CAISO attributed the increase to the participation of NV Energy, which joined the real-time market in December 2015. The utility’s addition significantly improved transfer capability between the ISO and the balancing areas belonging to PacifiCorp — the EIM’s first participant — creating a more unified footprint. (See NV Energy has Smooth EIM Integration, CAISO Says.)
Despite its key contribution to unifying the market, NV Energy realized just $1.7 million of the gross benefits during the quarter. The largest share — $10.85 million — flowed to PacifiCorp, while CAISO picked up $6.35 million.
CAISO: Exporter
Nested into the report was what could be the most significant development of the quarter: the rise of CAISO as a real-time energy exporter into other areas of the EIM. CAISO has generally been an importer of electricity since the launch of the market in November 2014. NV Energy’s entry into the market expanded transfer capacity between the ISO and PacifiCorp East from 200 MW to about 570 MW.
“A significant level of the energy that was exported by the ISO was renewable generation,” CAISO said.
That data supports arguments for an expanded EIM — and potentially a Western RTO. Advocates contend a larger market is necessary to reduce curtailments of the increasing amount of renewable generation in the West. CAISO estimates that its EIM operation helped it avoid curtailing 112,948 MWh of renewable generation during the first quarter.

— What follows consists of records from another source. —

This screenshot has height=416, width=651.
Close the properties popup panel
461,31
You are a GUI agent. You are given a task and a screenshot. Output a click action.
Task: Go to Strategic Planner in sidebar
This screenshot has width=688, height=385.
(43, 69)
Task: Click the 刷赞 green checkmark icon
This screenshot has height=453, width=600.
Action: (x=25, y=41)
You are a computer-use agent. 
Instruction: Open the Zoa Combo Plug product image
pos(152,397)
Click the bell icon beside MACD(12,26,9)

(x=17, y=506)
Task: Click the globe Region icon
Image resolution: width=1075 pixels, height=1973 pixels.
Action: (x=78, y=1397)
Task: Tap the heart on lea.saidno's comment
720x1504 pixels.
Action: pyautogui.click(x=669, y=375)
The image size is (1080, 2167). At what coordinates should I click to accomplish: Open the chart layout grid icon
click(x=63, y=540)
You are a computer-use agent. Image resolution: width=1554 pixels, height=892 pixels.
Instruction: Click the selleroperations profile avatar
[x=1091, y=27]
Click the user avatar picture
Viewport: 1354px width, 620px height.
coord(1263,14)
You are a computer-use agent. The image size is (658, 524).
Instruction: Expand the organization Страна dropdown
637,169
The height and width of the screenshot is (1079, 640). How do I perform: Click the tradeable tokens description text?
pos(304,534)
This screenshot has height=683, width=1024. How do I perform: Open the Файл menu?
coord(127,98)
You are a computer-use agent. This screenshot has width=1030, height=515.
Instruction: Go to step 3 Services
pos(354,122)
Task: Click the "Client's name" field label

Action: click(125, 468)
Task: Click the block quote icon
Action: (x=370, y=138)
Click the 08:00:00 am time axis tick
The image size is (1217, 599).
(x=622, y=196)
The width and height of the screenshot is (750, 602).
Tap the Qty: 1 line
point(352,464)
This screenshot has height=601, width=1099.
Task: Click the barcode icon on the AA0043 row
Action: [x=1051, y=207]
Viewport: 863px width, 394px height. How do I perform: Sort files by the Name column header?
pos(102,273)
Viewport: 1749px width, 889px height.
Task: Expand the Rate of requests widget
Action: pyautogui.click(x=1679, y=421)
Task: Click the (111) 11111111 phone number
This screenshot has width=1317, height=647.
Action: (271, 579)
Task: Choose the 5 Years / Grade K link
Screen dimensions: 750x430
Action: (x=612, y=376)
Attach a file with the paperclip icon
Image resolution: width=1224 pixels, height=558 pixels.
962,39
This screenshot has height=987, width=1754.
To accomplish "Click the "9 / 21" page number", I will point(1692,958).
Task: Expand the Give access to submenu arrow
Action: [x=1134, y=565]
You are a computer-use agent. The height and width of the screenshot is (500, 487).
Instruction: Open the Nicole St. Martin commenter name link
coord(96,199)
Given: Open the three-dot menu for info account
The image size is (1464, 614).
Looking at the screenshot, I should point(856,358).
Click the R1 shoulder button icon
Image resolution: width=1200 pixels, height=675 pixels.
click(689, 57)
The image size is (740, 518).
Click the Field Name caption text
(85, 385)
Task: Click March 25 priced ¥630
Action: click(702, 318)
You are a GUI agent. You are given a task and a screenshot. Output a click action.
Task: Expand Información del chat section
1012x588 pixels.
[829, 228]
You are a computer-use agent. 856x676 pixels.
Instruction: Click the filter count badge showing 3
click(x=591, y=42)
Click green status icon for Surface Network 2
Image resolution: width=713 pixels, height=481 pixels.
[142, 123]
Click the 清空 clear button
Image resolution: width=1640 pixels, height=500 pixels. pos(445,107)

“If not for energy transfers facilitated by the EIM, some renewable generation located within the ISO would have been curtailed via either economic or exceptional dispatch,” CAISO said.
The renewable output made possible by the reduced curtailments prevented the emission of more than 48,000 metric tons of CO2 for the quarter, CAISO estimates. The ISO also speculates that the cut in curtailments also reduced the number of renewable energy certificates retracted, although that benefit was not quantified in the report.
The ISO’s calculations are based on estimated cost savings from EIM dispatch compared with a “counterfactual” case of dispatch without the market. Benefits fall into three categories, including:
More efficient inter- and intraregional dispatch in the 15-minute and real-time markets;
Reduced curtailment of renewable energy; and
Reduced need for flexibility reserves in all balancing areas.
For individual EIM participants, benefits take the form of either cost savings — such as from reduced need for reserves — or increased profits from merchant operations. CAISO’s quarterly report does not break down estimates along those lines.
CAISO says the EIM has benefited participants to the tune of $64.6 million since the market’s 2014 rollout.